We Ride Fat Bikes In Unity

The start in the New Moon parking lot. Photo by Paul Ostrum

This weekend, there were more than 200 rides in at least 12 countries in remembrance of Alex Pretti. I took part in a local fat bike unity ride organized by Ian Finch of The Whistle Punk Craft Beer and Coffee Bar. About 40 people met at New Moon Ski & Bike in Hayward, WI and then headed over to the CAMBA (Chequamegon Area Mountain Bike Association) Hospital trails. A smaller group waited at the trailhead to join us, so around 50 people participated in the casual 8-mile ride.

CAMBA Hayward Cluster on Trailforks.com
Riding the Hospital Trails for Alex. Video by Tom Thornquest

There was another smaller ride at the CAMBA OO Trailhead closer to my home in Seeley, but most of my friends planned to join the New Moon ride, so I did too. Hayward, WI has a population of about 2,600 people, and Cable (the next incorporated town to the north) has about 825, so we had a pretty decent turnout on a bluebird day. A light dusting of dry powder the night before added some sparkle to the well-groomed trails.

As you can see by the map, CAMBA’s Hospital Trails are dense and twisty. They were built to be fun beginner-friendly “gateway” trails, and they are just that. The flowy, machine-built trails have just enough topography to rip a bit, but nothing too challenging. The forested trails, marsh and small lake make for a very scenic ride, right in town.

Readers may notice that I have not posted anything on Fat-Bike.com for some time. My LifeAboveEight.com website and Northwoods Ramble podcast on my YouTube channel and Spotify have been dormant as well, and friends will have noticed I have been mostly absent from other social media. That was because I’d lost my faith in the future. Between the constant chaos and performative cruelty of the current US administration and the world accelerating toward an irreversible environmental tipping point, I decided to drop out.

I’ve spent my entire career salmoning upstream either as a journalist or a bike advocate. My first job was working for a Sandinista newspaper in Bluefields, Nicaragua in 1987 as Ronnie Reagan and Ollie North bypassed Congress to sell US missiles to Iran, using the funds to support the Contra rebels fight the Sandinistas. Presidential overreach and regime change sound familiar? Since then, time has proved the Sandinistas to be just as repressive as Samosa, the dictator they replaced.

Me and the boys on a patrol up the Rio Escondido

For that and other reasons, I eventually grew disenchanted with journalism’s ability to expose injustice and effect change, so I quit and became a bike advocate at the Wisconsin Bike Fed and as Milwaukee’s first Bicycle and Pedestrian Coordinator.

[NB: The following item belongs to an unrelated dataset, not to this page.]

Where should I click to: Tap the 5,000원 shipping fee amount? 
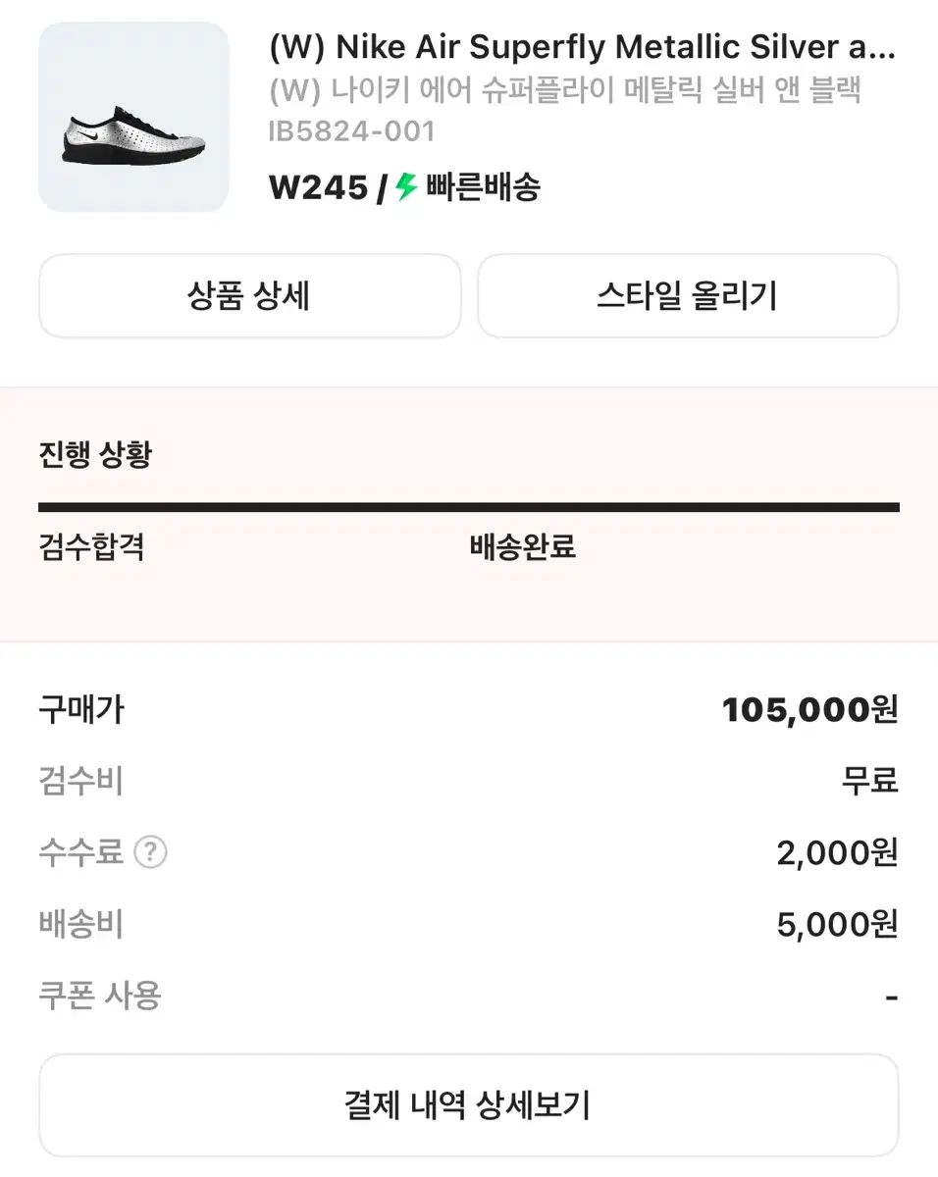coord(837,925)
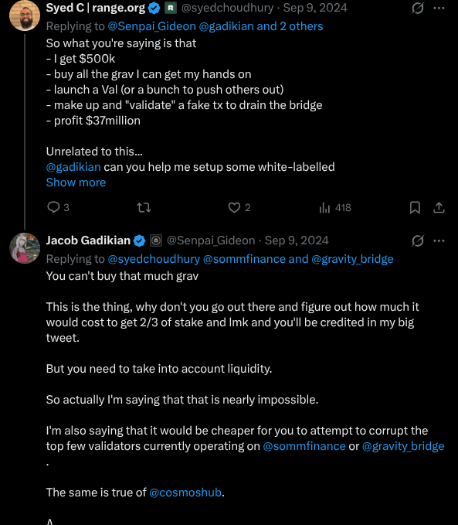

My hope was to try to make walking and cycling safer and more convenient by building more trails and improving on-street bikie/ped facilities, and to promote how cycling was a fun, healthy way to solve so many of the world’s problems.

While I am proud of the work I have done, the world today doesn’t seem any better than it was when I started swimming upstream. So what did I accomplish?

That my fellow Americans could vote in Trump for a second term was disappointing, but I saw it coming. That the DNC shunned Bernie, who could have beaten him the first time and then ignored Biden’s unpopularity the second time was maddening. That they also failed to address issues like affordability and illegal immigration at our southern border, which so many Americans were complaining about, and lost a second election they could have won, pushed me over the edge. I lost all hope and decided to focus on living my own life as kindly as I could and spend as much time in the woods as possible. No more advocacy, no more activism; I was just going to live my best life since the world is doomed.

Me in costume for a pedestrian safety campaign.

Then I watched Renee Good shot dead by a masked federal goonsquad. Then I watched those same goons strip Alex Pretti of his holstered, legally permitted pistol and murder the unarmed man after they beat him. I didn’t know Alex, but the cycling community is small and tightknit. Some of his Riverwest24 “Buddy System” teammates are friends of mine, as well as former coworkers at the Bike Fed, and one was a neighbor in Milwaukee.

After the horror and shock had time to sink in, I decided I had to get back in the fight for what is right. Even if I am ineffective, I could no longer hide out in the woods.

I’m not sure what I can really do, but I can’t be silent. I have almost no faith in our current elected leadership, but I am emailing and calling their offices to demand they stand up for the constitutional rights they took an oath to protect. I am joining rides and protests. I am back online expressing my feelings. I am thinking hard about what else I can do and how to be a more effective force for positive change. I still have my chicken costume…

I still don’t have much hope. I am not sure my voice will be heard, but I feel compelled to add it to the clarion call for justice. I’m back in the paceline for good.

The paceline back to New Moon. Video by Tom Thornquest

7 Comments

  1. I get how you feel. Been swimming against the fascist tide here in the US for decades. We do what we can and hope that change will come.